The Safety and Effectiveness of Injections of Human Recombinant Interferon-gamma in Patients With AIDS Who Have Taken Zidovudine

Status:
Completed
Trial end date:
1993-04-01
Target enrollment:
0
Participant gender:
All
Summary
To find out which of four doses of (recombinant) human interferon gamma (IFN-G) is most effective in stimulating the white blood cells (monocytes) to fight infection and to see if treatment with IFN-G can strengthen the ability of AIDS patients to control infections. This study will also determine how long after a single injection of IFN-G white blood cells remain stimulated. AIDS is a disease that progressively destroys that aspect of the body's defense called the immune system. It is particularly harmful to a class of cells called helper T-lymphocytes. The specific opportunistic infections and malignancies associated with AIDS have been treated with therapies that are often poorly tolerated by the patients and are associated with dose-limiting toxicities. The principal focus of AIDS therapy research at present is to control the underlying retroviral infection and to restore immune function with recombinant lymphokines, adoptive immunotherapy, and/or lymphocyte transplants. These treatments include zidovudine (AZT), which has been shown to control the HIV infection, and IFN-G, a lymphokine which activates tumor-destroying and germ-killing functions. Studies are needed to find the dose by which IFN-G works best.
Phase:
Phase 1
Accepts Healthy Volunteers?
No
Details
Lead Sponsor:
National Institute of Allergy and Infectious Diseases (NIAID)
Treatments:
Interferon-gamma
Interferons
Zidovudine
Criteria
Inclusion Criteria

Concurrent Medication:

Allowed:

- Prophylactic antibiotics.

- Tylenol (650 mg orally every 6 hours as needed for temperature > 38.5 degrees C).

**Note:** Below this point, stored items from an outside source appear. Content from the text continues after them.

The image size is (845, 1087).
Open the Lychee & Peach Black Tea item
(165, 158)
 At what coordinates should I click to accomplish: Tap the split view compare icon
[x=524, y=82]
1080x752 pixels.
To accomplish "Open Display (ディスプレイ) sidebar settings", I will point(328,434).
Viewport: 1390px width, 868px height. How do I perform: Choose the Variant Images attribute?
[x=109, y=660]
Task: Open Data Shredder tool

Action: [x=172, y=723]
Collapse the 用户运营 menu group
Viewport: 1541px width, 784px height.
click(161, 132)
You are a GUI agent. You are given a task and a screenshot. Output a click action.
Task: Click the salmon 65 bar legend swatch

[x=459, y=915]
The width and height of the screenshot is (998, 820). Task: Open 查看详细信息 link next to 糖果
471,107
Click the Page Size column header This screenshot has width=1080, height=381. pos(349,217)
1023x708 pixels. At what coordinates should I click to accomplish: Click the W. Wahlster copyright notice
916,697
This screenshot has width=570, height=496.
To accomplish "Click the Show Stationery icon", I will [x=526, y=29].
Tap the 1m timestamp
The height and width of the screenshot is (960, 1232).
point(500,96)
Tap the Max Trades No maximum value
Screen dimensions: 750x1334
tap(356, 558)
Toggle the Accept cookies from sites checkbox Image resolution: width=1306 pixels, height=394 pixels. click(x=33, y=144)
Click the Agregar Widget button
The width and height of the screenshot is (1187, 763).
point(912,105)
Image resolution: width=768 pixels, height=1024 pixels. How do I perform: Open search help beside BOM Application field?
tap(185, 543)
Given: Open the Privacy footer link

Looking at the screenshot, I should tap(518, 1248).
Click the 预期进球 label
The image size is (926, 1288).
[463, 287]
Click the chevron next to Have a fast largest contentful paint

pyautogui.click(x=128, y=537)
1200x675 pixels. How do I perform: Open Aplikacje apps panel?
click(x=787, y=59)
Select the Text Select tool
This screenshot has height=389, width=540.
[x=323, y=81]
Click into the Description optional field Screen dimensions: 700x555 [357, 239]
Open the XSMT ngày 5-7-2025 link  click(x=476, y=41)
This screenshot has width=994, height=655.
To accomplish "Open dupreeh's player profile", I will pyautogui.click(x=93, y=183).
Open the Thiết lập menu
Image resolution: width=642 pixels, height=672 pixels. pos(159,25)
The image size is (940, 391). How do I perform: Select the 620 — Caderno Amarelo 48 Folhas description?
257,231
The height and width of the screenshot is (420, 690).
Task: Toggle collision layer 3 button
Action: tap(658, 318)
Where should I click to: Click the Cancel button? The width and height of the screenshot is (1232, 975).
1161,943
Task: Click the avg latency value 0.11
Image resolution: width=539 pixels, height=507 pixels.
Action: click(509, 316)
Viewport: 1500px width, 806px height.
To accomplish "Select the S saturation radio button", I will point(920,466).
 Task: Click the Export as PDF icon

- Meperidine (25 - 50 mg intravenously, once, for severe rigors if systolic blood
pressure is > 90 mmHg).

Patients must meet criteria for AIDS classification (CDC) category IV C-1.

- Patients must have had one or more prior opportunistic infections identified in
surveillance definition of AIDS. Patients whose AIDS-defining illness is Kaposi's
sarcoma are also eligible if they have previously had one of the secondary infectious
diseases identified in category C-1.

Prior Medication:

Required:

- Patients must have been receiving zidovudine (AZT) on a stable dosage regimen for at
least 8 weeks immediately preceding entry into study.

Exclusion Criteria

Co-existing Condition:

Patients with the following are excluded:

- Clinically significant cardiac (= or > class II, New York Heart Association) or
peripheral vascular disease that requires treatment.

- Presence of an active opportunistic infection that requires treatment.

- Hemorrhagic diathesis or active bleeding disorder.

- Clinically apparent vascular disease.

Concurrent Medication:

Excluded:

- Medications required for treatment of active cardiac disease.

- Ongoing therapy with anticoagulants or thrombolytic agents.

Patients with the following are excluded:

- Clinically significant cardiac (= or > class II, New York Heart Association) or
peripheral vascular disease that requires treatment.

- Presence of an active opportunistic infection that requires treatment.

- Hemorrhagic diathesis or active bleeding disorder.

- Clinically apparent vascular disease.

Prior Medication:

Excluded within 4 weeks of study entry:

- Antiviral chemotherapy other than zidovudine.

- Excluded within 12 weeks of study entry:

- Immunosuppressive or cytotoxic therapy.